What makes Austin a particularly telling case study isn’t just its reputation as the Live Music Capital of the World—it’s how deeply intertwined that identity is with the remarkably corporate structures under scrutiny. Seize Live Nation’s dominance: when they control over 80% of major venue ticketing nationwide through Ticketmaster, the ripple effects aren’t felt only in the boardrooms of Beverly Hills. They echo in the accounting offices of venues like Antone’s, where promoters have long complained about opaque fees that eat into already thin margins for local acts. Or consider the Amazon warehouse that opened in 2021 near the airport in southeast Austin—a facility that, whereas bringing jobs, also intensified scrutiny over how the company’s marketplace practices undercut small retailers struggling to compete on platforms where visibility is often pay-to-play. These aren’t distant concerns. they’re woven into the fabric of neighborhoods like East Austin, where longtime businesses face pressure from both rising rents and algorithmic competition that favors scale over specificity.

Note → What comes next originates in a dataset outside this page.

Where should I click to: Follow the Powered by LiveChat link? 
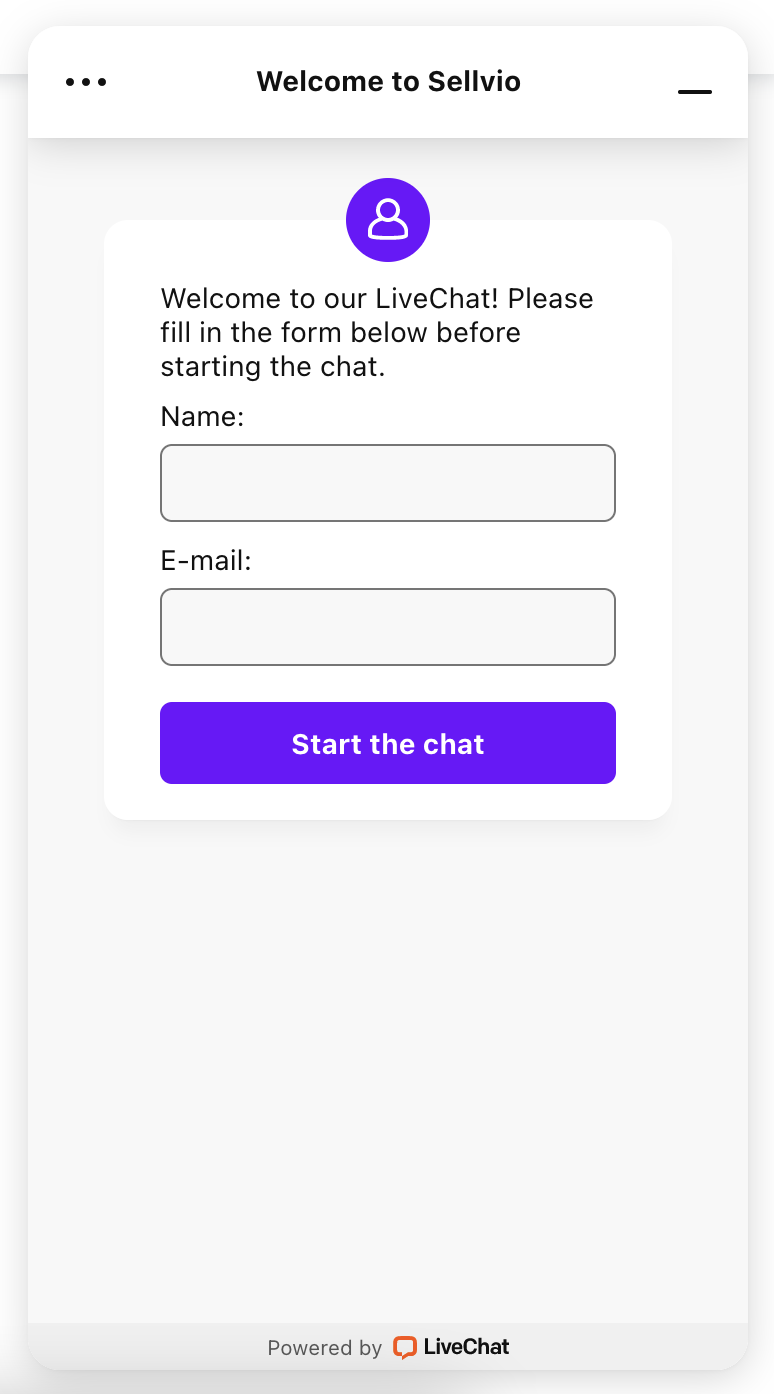(388, 1347)
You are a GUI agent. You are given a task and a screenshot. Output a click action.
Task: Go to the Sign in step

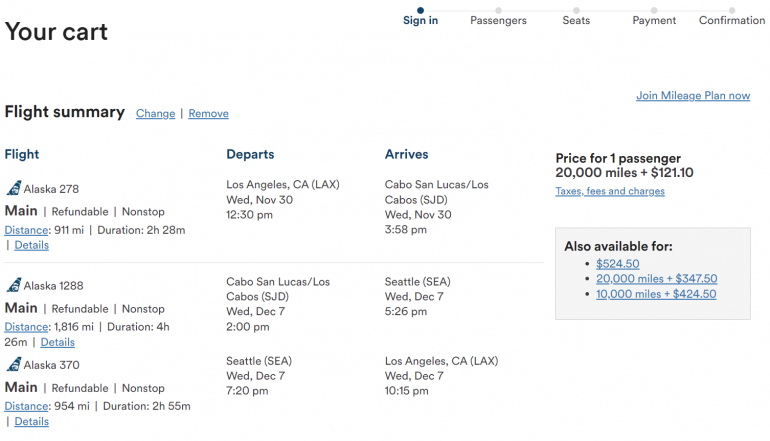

The rulings Khan and Mekki pointed to—particularly the jury verdict in the Ticketmaster case that found the company liable for anticompetitive behavior—carry weight here because they validate what Austin’s small business coalitions have been arguing for years: that local enforcement matters. When the Travis County Attorney’s Office joined a multistate antitrust suit against Google in 2023, it wasn’t just about search rankings; it was about whether a Central Texas bakery could be found by customers without paying inflated fees for sponsored placements. Similarly, the Federal Trade Commission’s ongoing scrutiny of Amazon’s anti-discounting policies resonates with owners of independent bookstores like BookPeople, who’ve watched as pricing algorithms make it nearly impossible to match online competitors without sacrificing viability. These cases suggest a shift: juries, often seen as unpredictable, are increasingly willing to scrutinize the fine print of user agreements and marketplace rules that most consumers click through without a second thought.
This isn’t just about legal theory—it’s about second-order effects that shape community resilience. When ticketing fees inflate the cost of seeing a show at the Moody Theater by 30% or more, it doesn’t just deter tourists; it pricing out Austinites who grew up going to shows at Stubb’s. When Amazon’s marketplace policies pressure local artisans to either sell at a loss or exit platforms entirely, it doesn’t just reduce competition—it homogenizes the very markets that make neighborhoods like South Congress unique. And when federal enforcement feels slow or distant, local officials—from city council members reviewing venue contracts to county judges overseeing consumer protection cases—become critical pressure points. The irony isn’t lost on longtime Austinites: in a city that prides itself on keeping things weird, the fight to preserve that weirdness increasingly happens in courtrooms and regulatory hearings, not just on stages or at food truck parks.
Given my background in analyzing how federal policy shifts manifest in local economies, if this trend of corporate accountability hits close to home for you in Austin, here are the three types of local professionals you’ll want on your radar. First, look for antitrust-savvy attorneys who don’t just handle big corporate defense but have experience advising small businesses or cultural institutions on navigating platform dependencies—ask if they’ve worked with entities like the Austin Independent Business Alliance or represented venues in disputes over ticketing terms. Second, seek out economic consultants specializing in regional impact analysis; the best ones don’t just quote national stats—they can break down how a change in FTC enforcement might specifically affect employment trends in the creative sector along the Red River Cultural District or influence retail vacancy rates in domains like the Domain Northside. Third, consider public policy advocates or civic technologists who focus on municipal procurement and digital rights—those who understand how city contracts with tech vendors (think: the city’s own payment processing or event permitting systems) can either reinforce or challenge monopolistic patterns. The key isn’t just finding experts; it’s finding those who speak the language of both Broadway Avenue and the Barton Springs zoning hearings.